Reverse-phase high-performance liquid chromatography (RP-HPLC) was performed on a Dionex UHPLC focused UltiMate 3000 system (Sunyvale, CA, USA). The samples were run on a Phenomenex Kinetex C18 column (150 × 3.0 mm, 2.6 µm) (Torrance, CA, USA) in a mobile phase consisting of acetonitrile, water and 0.1% trifluoroacetic acid at a rate of 0.3 mL/min. An initial period of five minutes with 1.8% acetonitrile was followed by a gradient for acetonitrile from 1.8% to 66.6% within 24 min, DMQ had a peak elution after approximately 17.5 min, DDMQ—after 17.95 min (full protocol in Figure A2). Detection of the analyte was achieved at 352 nm at room temperature. For recovery of the column, acetonitrile was reduced back to 1.8% within 3 min, maintained for 10 min.
Figure A2.
Acetonitrile gradient used for quantification of the analyte and the internal standard (IS).
Figure A2.
Acetonitrile gradient used for quantification of the analyte and the internal standard (IS).
Plasma samples of the four young and healthy control subjects with unknown methylglyoxal concentrations were spiked with methylglyoxal before adding acetonitrile. The added concentrations of methylglyoxal were 1000, 500, 350, 250, 176, 125, 87, 62, 29 and 0 nM. The assay was carried out as described above. Calibration curves were constructed by plotting the concentrations of methylglyoxal against the peak area of DMQ normalized to the peak area of the internal standard.
Spiking of plasma of the four healthy control subjects (not included in the CONSORT flow diagram above) with different amounts of MG increased the measured quotient of DMQ and IS (internal standard, Figure A3A). The linear regression lines fitted to each healthy volunteer’s data resulted in DMQ/IS values of 0.090, 0.089, 0.042 and 0.037 for unspiked plasma (0 µM, intercepts). Notably, spiking of H2O resulted in a substantially different slope. Under the assumption that the reason for the intercepts to be >0 is endogenous methylglyoxal, one can deduce a linear relation of plasma methylglyoxal and DMQ/IS, whereby DMQ/IS value of 0 represents 0 µM methylglyoxal and 1 µM increase in plasma would be reflected by an increase in the DMQ/IS value by 0.15 (Figure A3B). As it is unknown whether this assumption holds, this relationship should be interpreted with caution, but this has no impact on intraindividual time series. Subsequent statistical analyses were performed with DMQ/IS values.

> [EXERCISE DIRECTIONS]
Update the HPLC methods text starting at "Plasma samples of" and ending at "the internal standard.", and change each "methylglyoxal" to "MG".

> [RAW DATA]
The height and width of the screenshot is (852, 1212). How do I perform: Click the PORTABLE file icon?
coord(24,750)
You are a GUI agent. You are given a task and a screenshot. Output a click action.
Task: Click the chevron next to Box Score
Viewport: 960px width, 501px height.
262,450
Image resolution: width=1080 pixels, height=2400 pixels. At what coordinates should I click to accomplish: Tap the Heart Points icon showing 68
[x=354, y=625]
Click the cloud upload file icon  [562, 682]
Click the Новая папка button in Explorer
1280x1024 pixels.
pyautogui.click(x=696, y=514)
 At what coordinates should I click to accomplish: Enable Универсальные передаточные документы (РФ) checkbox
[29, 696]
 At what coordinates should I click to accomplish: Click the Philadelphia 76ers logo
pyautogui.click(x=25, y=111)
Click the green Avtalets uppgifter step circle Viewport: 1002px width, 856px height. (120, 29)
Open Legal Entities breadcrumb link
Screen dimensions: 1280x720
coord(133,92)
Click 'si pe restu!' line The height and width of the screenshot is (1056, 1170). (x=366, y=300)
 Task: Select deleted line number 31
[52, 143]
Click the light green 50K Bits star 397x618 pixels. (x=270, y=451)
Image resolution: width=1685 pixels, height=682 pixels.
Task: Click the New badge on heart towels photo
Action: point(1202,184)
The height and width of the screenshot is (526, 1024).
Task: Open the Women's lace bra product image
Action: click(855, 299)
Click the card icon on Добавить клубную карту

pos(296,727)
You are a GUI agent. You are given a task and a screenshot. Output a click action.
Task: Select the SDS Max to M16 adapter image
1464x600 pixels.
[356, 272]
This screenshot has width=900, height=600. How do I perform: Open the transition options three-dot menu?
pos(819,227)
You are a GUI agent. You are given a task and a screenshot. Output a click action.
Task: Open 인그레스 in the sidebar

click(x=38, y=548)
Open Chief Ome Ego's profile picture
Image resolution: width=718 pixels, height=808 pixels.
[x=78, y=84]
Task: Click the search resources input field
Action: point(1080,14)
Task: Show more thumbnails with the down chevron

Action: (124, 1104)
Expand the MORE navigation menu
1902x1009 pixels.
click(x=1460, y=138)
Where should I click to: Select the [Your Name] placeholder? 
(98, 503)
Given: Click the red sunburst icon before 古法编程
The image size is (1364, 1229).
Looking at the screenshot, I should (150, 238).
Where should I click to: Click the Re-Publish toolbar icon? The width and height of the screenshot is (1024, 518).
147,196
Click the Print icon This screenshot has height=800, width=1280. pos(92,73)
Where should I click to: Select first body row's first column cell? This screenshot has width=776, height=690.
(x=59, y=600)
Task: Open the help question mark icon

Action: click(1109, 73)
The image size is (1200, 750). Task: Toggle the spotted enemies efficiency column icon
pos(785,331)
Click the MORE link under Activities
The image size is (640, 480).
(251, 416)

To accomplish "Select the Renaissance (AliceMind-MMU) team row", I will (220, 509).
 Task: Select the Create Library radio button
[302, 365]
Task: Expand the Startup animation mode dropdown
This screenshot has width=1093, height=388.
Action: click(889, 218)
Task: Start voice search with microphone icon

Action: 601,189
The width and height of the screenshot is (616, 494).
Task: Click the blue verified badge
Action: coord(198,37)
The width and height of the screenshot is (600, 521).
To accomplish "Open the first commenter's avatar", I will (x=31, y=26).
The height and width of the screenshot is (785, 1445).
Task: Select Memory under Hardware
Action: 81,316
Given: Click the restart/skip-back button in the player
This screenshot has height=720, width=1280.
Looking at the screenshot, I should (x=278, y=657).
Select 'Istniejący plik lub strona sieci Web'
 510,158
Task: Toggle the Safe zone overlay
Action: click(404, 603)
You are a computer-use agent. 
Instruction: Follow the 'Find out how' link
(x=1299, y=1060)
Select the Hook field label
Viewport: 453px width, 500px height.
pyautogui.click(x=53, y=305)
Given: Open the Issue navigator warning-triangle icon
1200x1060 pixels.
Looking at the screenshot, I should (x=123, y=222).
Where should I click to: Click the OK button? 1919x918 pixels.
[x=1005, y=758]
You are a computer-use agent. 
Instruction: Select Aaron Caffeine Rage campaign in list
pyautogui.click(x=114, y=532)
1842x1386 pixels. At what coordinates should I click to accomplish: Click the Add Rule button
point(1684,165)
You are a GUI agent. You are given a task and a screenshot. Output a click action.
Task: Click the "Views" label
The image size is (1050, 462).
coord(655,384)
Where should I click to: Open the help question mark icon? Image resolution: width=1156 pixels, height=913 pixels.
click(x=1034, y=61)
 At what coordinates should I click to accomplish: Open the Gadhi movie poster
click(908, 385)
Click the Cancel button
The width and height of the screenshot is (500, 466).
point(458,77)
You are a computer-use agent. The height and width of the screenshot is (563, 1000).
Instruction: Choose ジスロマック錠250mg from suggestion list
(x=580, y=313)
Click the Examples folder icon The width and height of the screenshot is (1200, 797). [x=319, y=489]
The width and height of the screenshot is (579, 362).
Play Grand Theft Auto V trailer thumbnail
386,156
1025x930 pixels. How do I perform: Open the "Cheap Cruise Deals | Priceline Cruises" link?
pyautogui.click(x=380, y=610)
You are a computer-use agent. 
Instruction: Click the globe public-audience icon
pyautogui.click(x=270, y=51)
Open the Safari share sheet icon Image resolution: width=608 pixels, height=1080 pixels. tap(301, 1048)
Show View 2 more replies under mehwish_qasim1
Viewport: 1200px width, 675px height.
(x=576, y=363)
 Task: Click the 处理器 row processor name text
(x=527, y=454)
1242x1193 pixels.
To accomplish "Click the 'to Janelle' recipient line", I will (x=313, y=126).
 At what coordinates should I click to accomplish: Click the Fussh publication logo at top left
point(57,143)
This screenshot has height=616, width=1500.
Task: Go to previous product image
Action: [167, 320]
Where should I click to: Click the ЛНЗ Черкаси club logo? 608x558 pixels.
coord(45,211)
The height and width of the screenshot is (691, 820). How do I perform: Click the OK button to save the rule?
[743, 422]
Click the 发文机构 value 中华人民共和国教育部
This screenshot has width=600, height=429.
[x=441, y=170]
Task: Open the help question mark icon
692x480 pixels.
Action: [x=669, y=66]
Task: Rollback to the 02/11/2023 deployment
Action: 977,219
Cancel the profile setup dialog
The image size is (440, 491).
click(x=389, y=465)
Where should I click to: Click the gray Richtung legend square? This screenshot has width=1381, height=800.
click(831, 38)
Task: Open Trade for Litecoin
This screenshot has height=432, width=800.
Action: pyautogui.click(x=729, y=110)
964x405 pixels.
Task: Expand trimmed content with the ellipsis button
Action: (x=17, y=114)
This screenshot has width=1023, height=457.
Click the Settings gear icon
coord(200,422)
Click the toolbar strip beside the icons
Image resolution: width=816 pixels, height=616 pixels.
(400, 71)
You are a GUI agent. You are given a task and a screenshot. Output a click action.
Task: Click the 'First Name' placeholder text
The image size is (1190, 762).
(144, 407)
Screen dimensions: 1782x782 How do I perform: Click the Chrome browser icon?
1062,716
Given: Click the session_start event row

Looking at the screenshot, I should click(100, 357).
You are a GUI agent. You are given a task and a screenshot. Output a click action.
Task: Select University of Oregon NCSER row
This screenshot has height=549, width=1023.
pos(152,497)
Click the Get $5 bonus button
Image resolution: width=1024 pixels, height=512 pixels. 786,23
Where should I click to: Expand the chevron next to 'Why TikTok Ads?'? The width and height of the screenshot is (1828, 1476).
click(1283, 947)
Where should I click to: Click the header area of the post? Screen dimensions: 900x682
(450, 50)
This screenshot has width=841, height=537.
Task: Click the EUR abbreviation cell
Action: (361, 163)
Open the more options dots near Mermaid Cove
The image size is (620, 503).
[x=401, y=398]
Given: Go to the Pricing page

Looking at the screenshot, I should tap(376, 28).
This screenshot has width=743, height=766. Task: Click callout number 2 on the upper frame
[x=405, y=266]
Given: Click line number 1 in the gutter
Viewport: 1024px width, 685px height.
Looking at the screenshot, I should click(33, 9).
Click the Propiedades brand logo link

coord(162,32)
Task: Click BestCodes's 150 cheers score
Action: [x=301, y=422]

> [EXERCISE RESPONSE]
Plasma samples of the four young and healthy control subjects with unknown MG concentrations were spiked with MG before adding acetonitrile. The added concentrations of MG were 1000, 500, 350, 250, 176, 125, 87, 62, 29 and 0 nM. The assay was carried out as described above. Calibration curves were constructed by plotting the concentrations of MG against the peak area of DMQ normalized to the peak area of the internal standard.